According to our refinement rule, we may specialize an intersection type into any of its components. For example, when we have an intersection type defining a mapping for integers and a mapping for reals, we may choose the one that fits our purposes best. This example illustrates that intersection types may be an important tool for realizing optimizations that depend upon (dynamic) typing. Similarly, we may refine a generic function working on objects into a collection of (specialized) functions by dividing out the range type. See slide 9-ex-intersection. The resulting intersection type itself may subsequently be specialized into one of the component functions. In  [CGL93], a similar kind of type is used to model the overloading of methods in objects, that may but need not necessarily be related by inheritance. The idea is to regard message passing to objects as calling a polymorphic function that dispatches on its first argument. When the type of the first argument is compatible with multiple functions (which may happen for methods that are refined in the inheritance hierarchy) the most specific function component is chosen, that is the method with the minimal object type. A similar idea is encountered in CLOS, which allows for the definition of multi-methods for which dynamic dispatching takes place for all arguments. (A problem that occurs in modeling methods as overloaded functions is that the subtyping relation between methods no longer holds, due to the domain contravariance requirement. See  [CGL93] for a possible solution.)

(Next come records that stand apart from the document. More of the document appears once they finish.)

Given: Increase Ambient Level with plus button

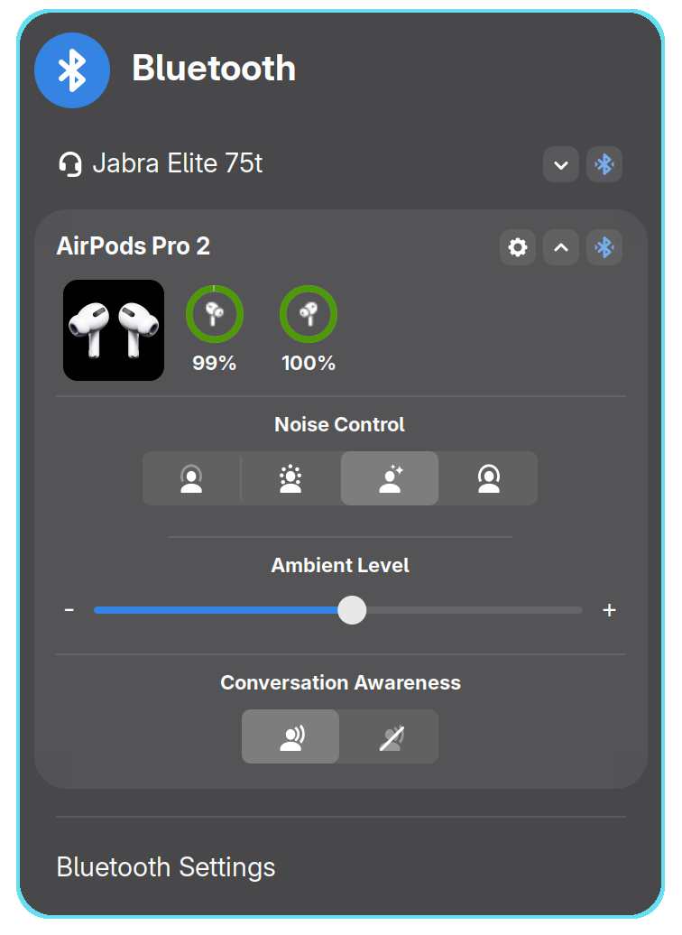Looking at the screenshot, I should 609,610.
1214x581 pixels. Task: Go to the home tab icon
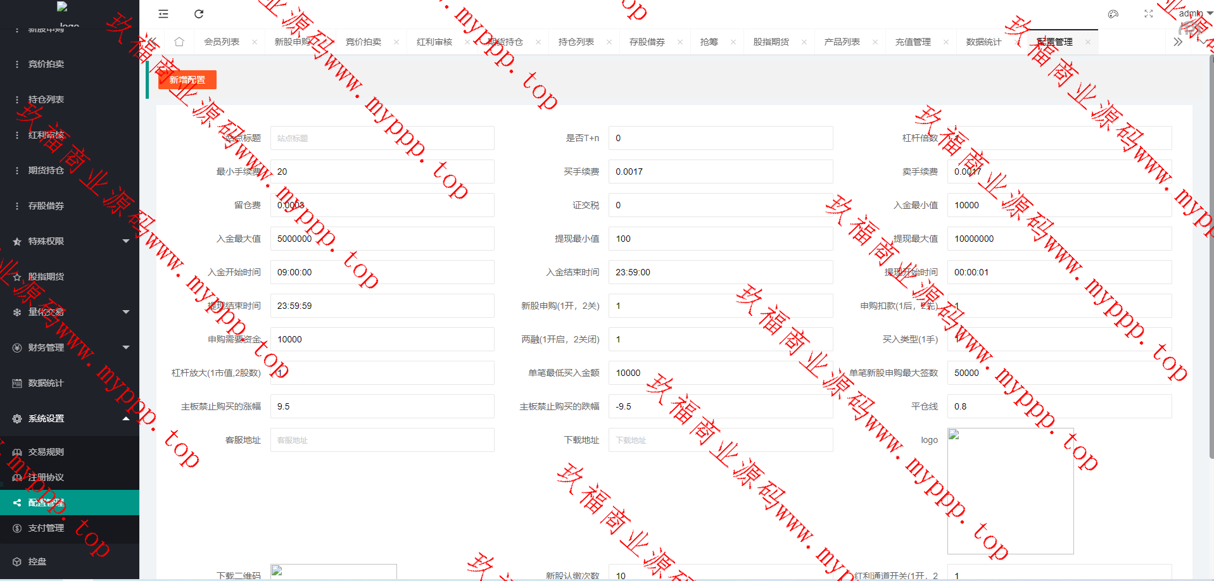(179, 42)
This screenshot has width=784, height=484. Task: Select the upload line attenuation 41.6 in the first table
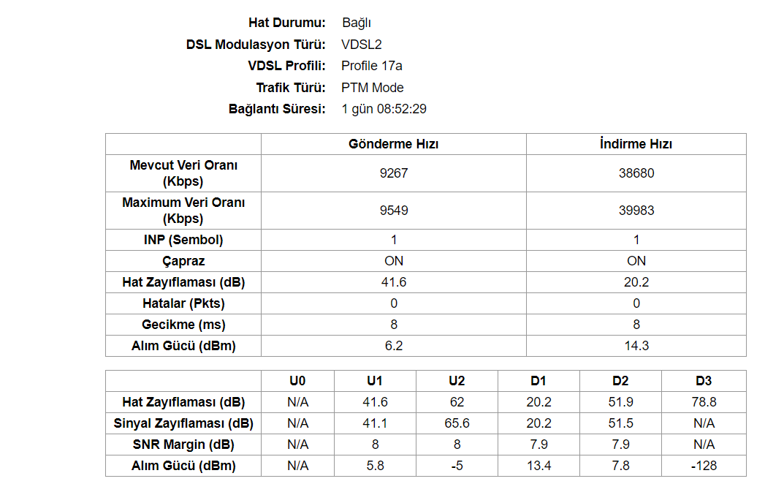point(394,282)
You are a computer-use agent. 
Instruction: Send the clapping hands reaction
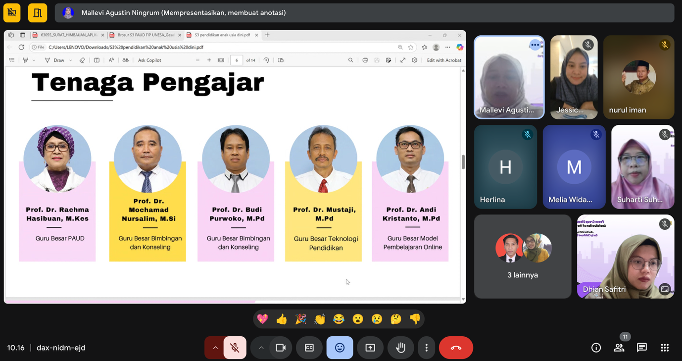tap(320, 319)
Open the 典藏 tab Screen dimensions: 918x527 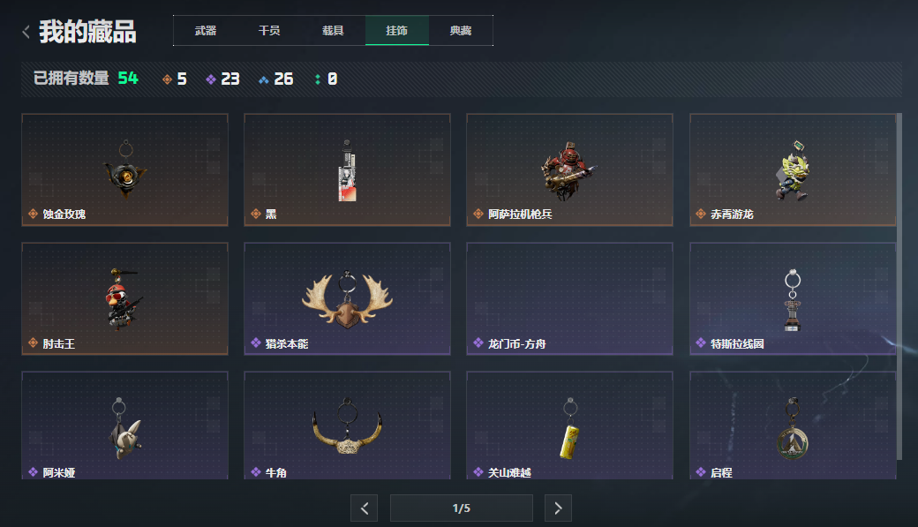pyautogui.click(x=461, y=30)
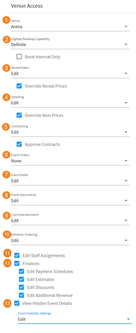Open Event Visibility Settings dropdown
The height and width of the screenshot is (333, 136).
(x=75, y=319)
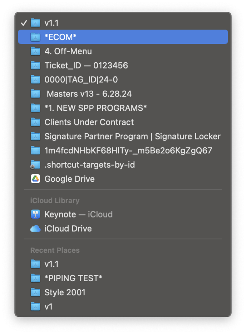Image resolution: width=246 pixels, height=334 pixels.
Task: Select the checked v1.1 folder at top
Action: [x=51, y=23]
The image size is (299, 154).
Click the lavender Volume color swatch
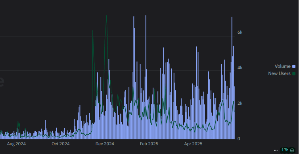point(294,66)
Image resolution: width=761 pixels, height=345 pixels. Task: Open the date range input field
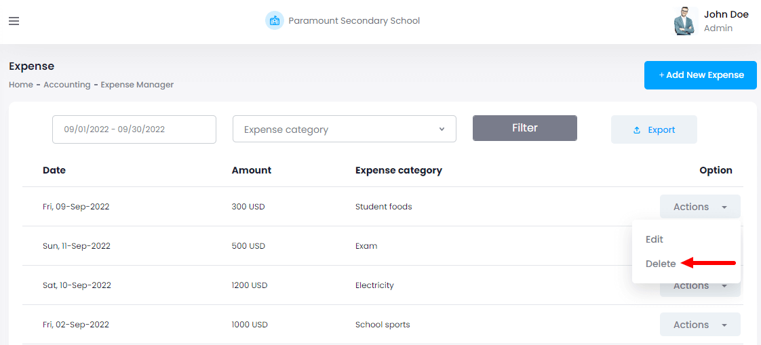point(134,129)
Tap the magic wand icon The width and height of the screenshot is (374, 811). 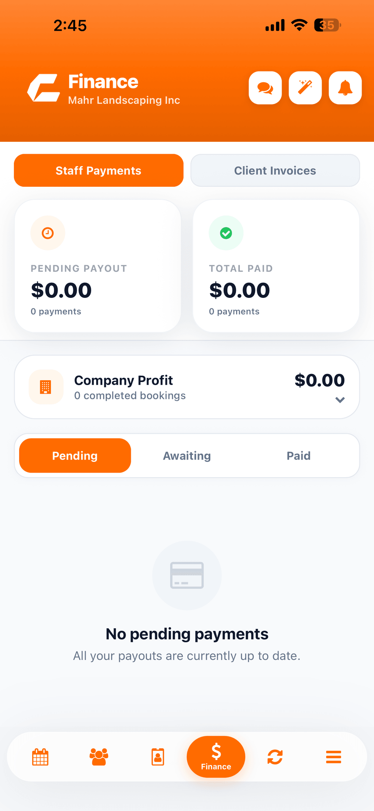(305, 88)
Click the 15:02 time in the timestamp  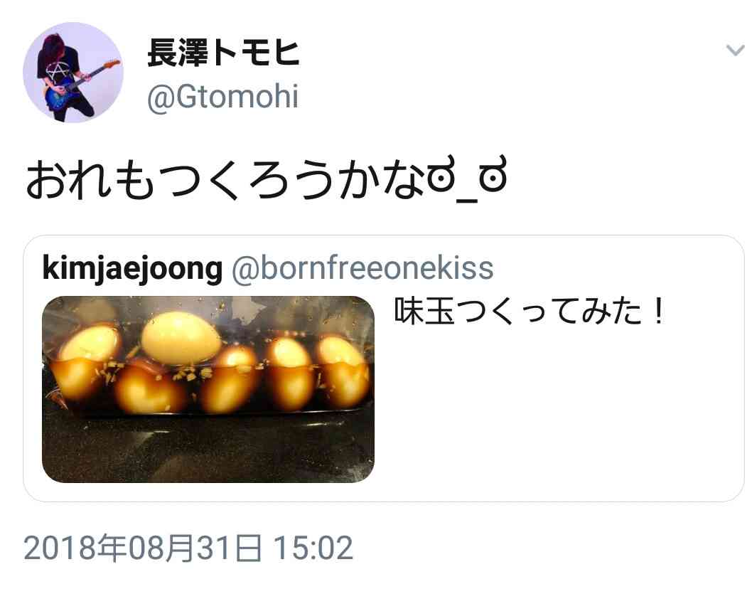tap(313, 548)
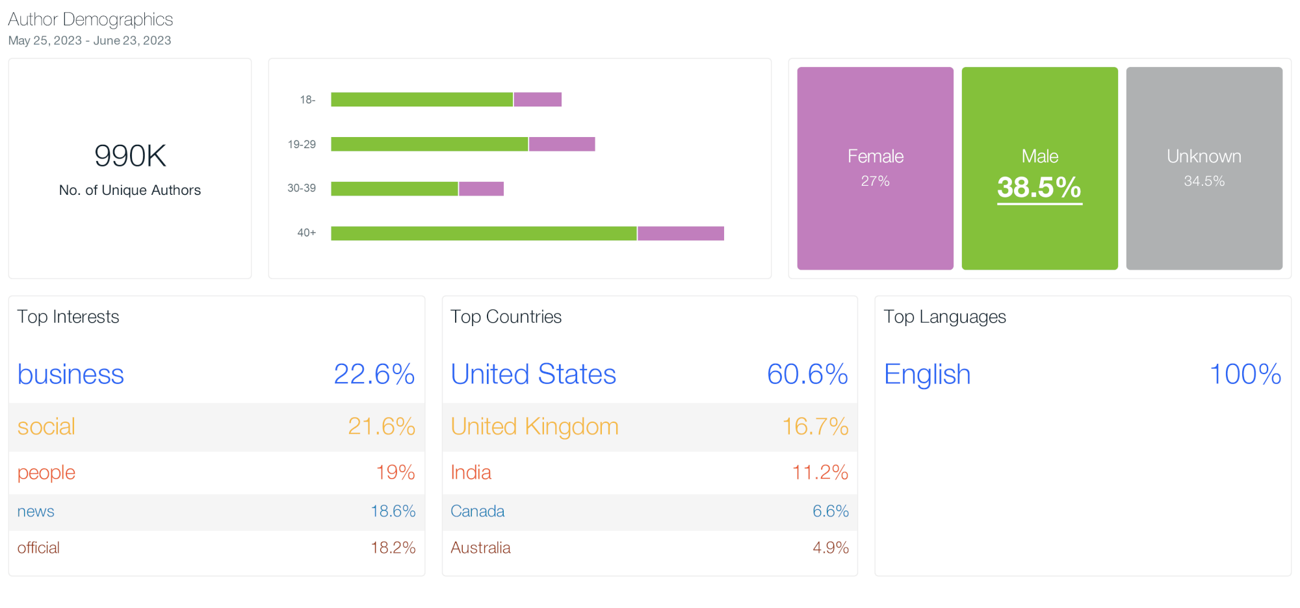Click the Unknown gender tile
The width and height of the screenshot is (1300, 608).
coord(1204,168)
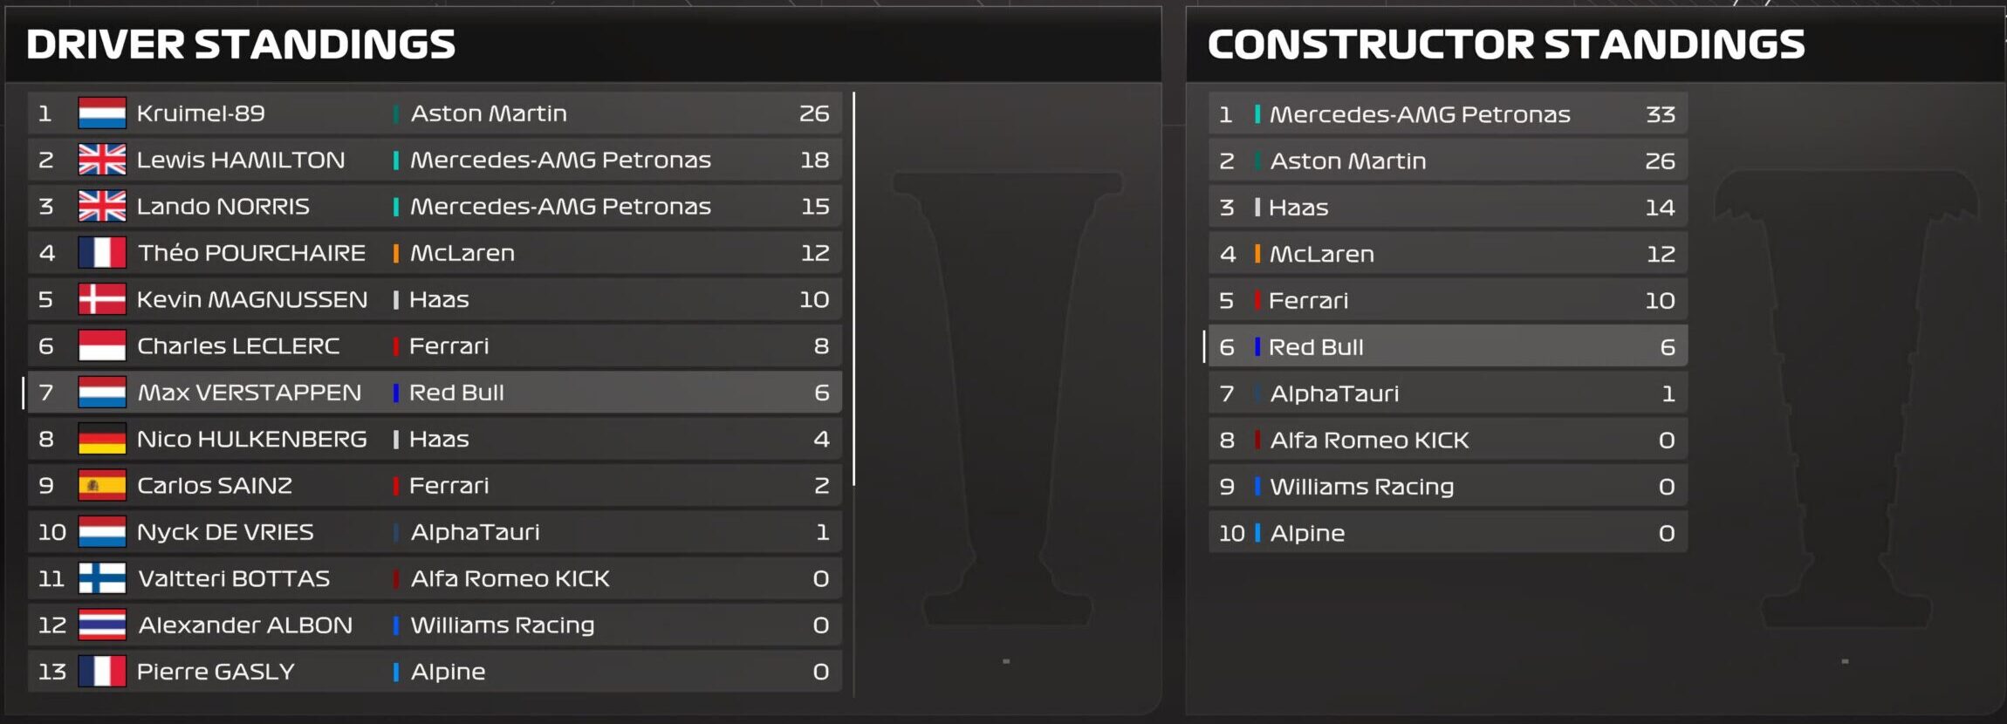Select the Max VERSTAPPEN driver row

click(x=435, y=393)
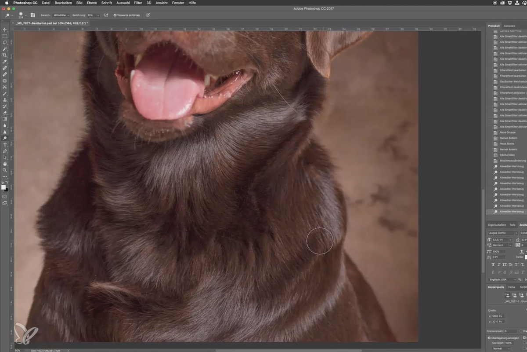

Although C++ does not provide support for subtyping, it does provide extensive support for function overloading. Given a collection of functions (overloading a particular function name) C++ employs a system of matches to select the function that is most appropriate for a particular call.

C++

• [1] no or unavoidable conversions -- $array->pointer$, $T -> const T$
• [2] integral promotion -- $char->int$, $short->int$, $float->double$
• [3] standard conversions -- $int->double$, $double->int$, $derived* -> base*$
• [4] user-defined conversions -- constructors and operators
• [5] ellipsis in function declaration -- ...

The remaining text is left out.